Only the lines from the one with "Screen dimensions: 480x854" through the end of the data below belong in the answer, restated word for word, pictures excluded.

'''

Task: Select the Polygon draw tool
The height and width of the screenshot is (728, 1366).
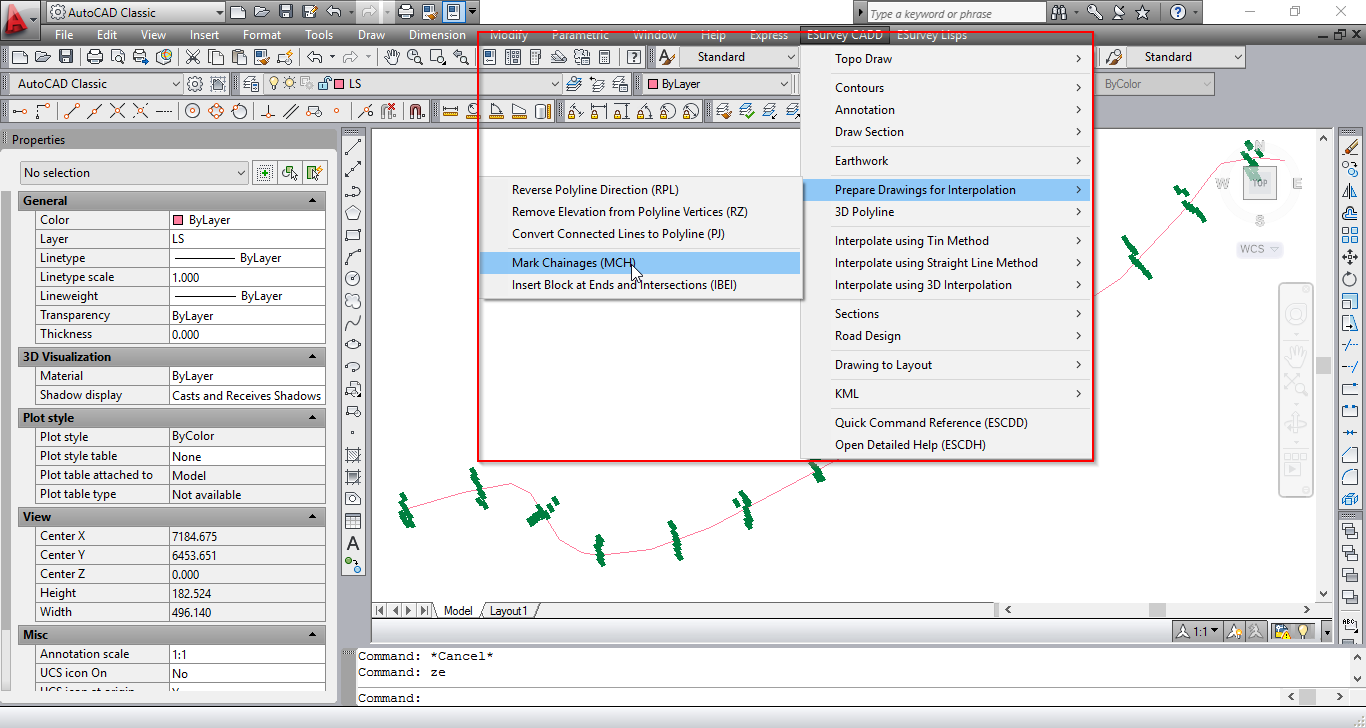Action: tap(353, 213)
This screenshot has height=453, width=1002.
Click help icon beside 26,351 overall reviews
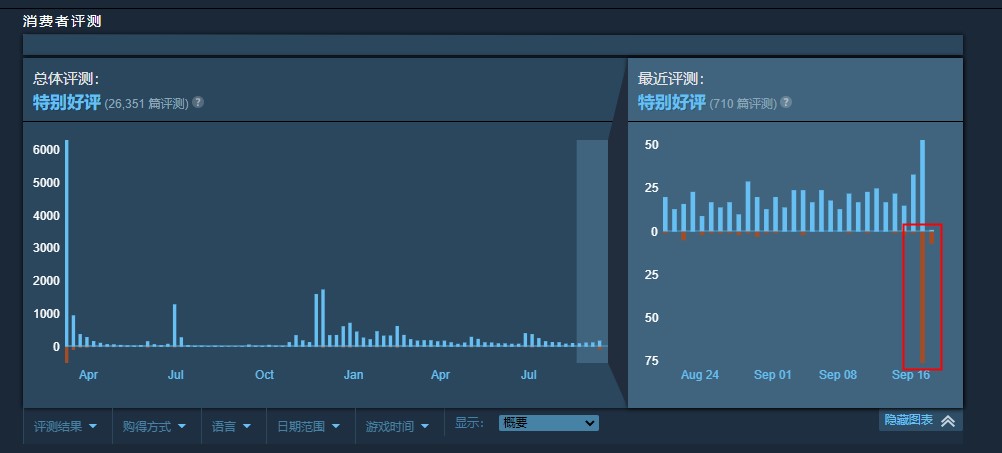(198, 102)
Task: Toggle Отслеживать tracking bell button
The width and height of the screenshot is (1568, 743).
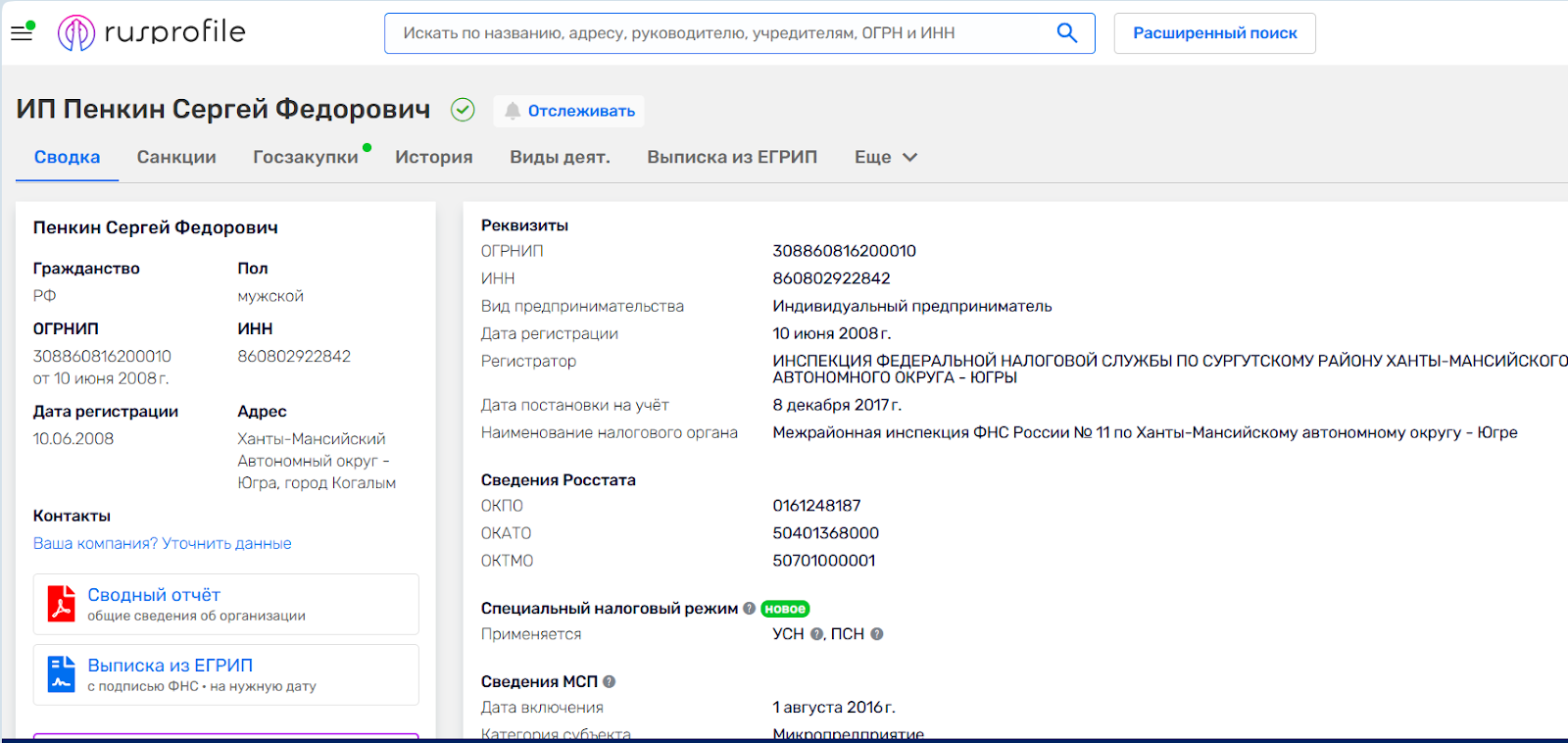Action: tap(569, 111)
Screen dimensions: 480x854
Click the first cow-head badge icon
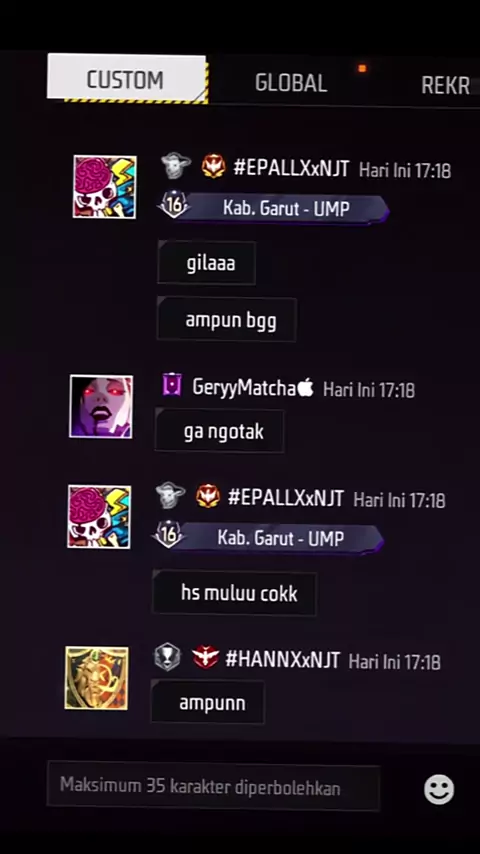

'''

- ANSWER AREA -
Screen dimensions: 480x854
Click the first cow-head badge icon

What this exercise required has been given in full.